Воцарилось молчание. Она потихоньку пила свой чай.
– Ни за что не угадаешь, кого я встретила на прошлой неделе! Твою старую учительницу, миссис Брукс. Увидела ее в супермаркете. Мы с ней решили пойти выпить кофе в книжной лавке – я хотела поговорить про городской карнавальный комитет, ну, ты помнишь, я туда собираюсь вступить. Но, представь, там оказалось закрыто! Взамен нам пришлось идти в «Старую чайную». Настоящее приключение!
Оранжевый
1. Джемайма Глорфиндель Петула Рэмси.
2. Девятого июня, семнадцать.
3. Последние пять лет. До этого мы жили в Глазго (Шотландия). Еще раньше – в Кардиффе (Уэльс).
4. Не знаю. Думаю, сейчас он занимается изданием журналов. Он с нами больше не общается. Развод прошел очень тяжело, мама все время была на взводе, так как ей пришлось выплатить ему много денег. Что лично мне кажется несколько неправильным. Хотя, может быть, оно того стоило – просто ради того, чтобы от него избавиться.

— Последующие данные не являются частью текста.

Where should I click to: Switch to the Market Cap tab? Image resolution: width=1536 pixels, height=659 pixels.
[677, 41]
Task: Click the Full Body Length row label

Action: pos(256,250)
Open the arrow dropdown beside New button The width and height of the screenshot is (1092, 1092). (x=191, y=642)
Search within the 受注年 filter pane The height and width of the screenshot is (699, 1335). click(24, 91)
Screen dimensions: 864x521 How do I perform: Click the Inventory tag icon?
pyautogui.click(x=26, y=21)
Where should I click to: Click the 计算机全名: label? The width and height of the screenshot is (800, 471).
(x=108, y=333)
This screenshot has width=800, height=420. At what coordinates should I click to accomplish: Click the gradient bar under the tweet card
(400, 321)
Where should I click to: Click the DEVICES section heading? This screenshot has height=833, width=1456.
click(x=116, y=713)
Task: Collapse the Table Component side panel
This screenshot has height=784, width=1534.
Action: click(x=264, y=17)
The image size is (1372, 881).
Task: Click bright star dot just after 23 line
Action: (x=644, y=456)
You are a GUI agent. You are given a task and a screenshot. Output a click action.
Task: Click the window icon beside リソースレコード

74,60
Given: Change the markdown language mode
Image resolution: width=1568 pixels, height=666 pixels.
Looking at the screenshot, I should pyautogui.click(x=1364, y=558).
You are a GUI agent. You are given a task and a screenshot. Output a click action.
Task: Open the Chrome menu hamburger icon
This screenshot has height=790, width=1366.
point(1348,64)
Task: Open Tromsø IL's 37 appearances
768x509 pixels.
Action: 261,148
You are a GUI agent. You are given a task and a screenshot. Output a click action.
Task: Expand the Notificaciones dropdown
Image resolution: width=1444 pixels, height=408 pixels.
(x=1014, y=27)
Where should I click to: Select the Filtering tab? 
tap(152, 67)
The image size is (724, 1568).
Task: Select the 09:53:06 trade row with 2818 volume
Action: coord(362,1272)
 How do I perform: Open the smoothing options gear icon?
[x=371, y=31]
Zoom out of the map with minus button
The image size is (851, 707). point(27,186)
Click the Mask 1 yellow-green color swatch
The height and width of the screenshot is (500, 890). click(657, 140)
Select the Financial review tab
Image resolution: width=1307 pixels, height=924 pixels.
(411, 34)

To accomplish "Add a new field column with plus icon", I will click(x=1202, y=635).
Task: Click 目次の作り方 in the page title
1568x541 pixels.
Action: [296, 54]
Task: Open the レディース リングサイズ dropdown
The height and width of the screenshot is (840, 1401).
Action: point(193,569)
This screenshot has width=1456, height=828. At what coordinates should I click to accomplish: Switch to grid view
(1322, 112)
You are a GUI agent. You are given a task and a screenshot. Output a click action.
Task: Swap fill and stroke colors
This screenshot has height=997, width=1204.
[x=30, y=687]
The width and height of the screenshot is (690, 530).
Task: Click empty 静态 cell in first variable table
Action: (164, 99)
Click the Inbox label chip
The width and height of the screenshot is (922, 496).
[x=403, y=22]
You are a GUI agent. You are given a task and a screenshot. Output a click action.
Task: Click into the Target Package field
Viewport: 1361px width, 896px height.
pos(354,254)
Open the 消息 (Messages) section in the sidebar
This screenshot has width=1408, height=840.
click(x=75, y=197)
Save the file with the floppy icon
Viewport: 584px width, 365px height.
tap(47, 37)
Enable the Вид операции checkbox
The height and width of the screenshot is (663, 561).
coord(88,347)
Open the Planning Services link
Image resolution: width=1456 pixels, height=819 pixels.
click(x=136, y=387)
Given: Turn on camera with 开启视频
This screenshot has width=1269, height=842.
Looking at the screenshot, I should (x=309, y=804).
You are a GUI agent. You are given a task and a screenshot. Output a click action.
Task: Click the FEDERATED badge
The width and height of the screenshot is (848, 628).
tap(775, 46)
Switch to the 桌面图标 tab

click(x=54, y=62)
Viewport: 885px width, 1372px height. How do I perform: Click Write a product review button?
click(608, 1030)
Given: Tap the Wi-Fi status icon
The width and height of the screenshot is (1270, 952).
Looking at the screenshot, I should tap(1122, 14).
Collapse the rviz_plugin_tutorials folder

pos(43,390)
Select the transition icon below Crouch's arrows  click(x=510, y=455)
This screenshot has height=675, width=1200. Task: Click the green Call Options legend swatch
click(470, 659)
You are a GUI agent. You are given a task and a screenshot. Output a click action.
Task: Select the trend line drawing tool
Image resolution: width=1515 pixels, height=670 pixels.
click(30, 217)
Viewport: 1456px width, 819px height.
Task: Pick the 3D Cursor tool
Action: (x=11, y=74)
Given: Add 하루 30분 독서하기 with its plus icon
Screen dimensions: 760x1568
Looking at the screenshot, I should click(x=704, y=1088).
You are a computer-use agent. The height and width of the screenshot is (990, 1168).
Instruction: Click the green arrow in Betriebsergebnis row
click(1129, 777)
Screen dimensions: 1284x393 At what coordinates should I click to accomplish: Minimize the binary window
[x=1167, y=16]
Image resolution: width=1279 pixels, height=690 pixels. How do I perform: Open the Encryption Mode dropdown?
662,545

5. Изобретательство и предпринимательство. Она изобрела «Сытую булку» ™ и основала сеть с таким же названием. Я любила их, когда была маленькой, но со временем, знаете ли, устаешь даже от сытых булочек, особенно когда их тебе дают на завтрак, обед и ужин. Мама держала нас за подопытных кроликов. Рождественская-Сытая-Булочка-Полный-Обед-с-Индейкой – вот где был самый ужас. Но лет пять назад она продала свою долю в «Сытой булке» и переключилась на «Мамины Разноцветные Пузыри» (пока еще не ™).
6. Двое. Моя сестра Нерисса, которой было пятнадцать, и брат, Придери, ему двенадцать.
7. Несколько раз в день.
8. Нет.
9. По Интернету. Может быть, на eBay.
10. Она покупала краски и пигменты по всему свету – с тех самых пор, как решила, будто мир спит и видит ее разноцветные Светящиеся Пузыри. Такие, которые можно пускать на основе специальной пузырчатой смеси.
11. Это не совсем лаборатория. Ну да, она ее так называет, но на самом деле это просто гараж. Она взяла кое-какие деньги из «Сытой булки»™ и переоборудовала его, так что да, там были раковины, ванны, бунзеновские горелки и всякое такое. Кафельные стены и пол, конечно, чтобы проще было мыть.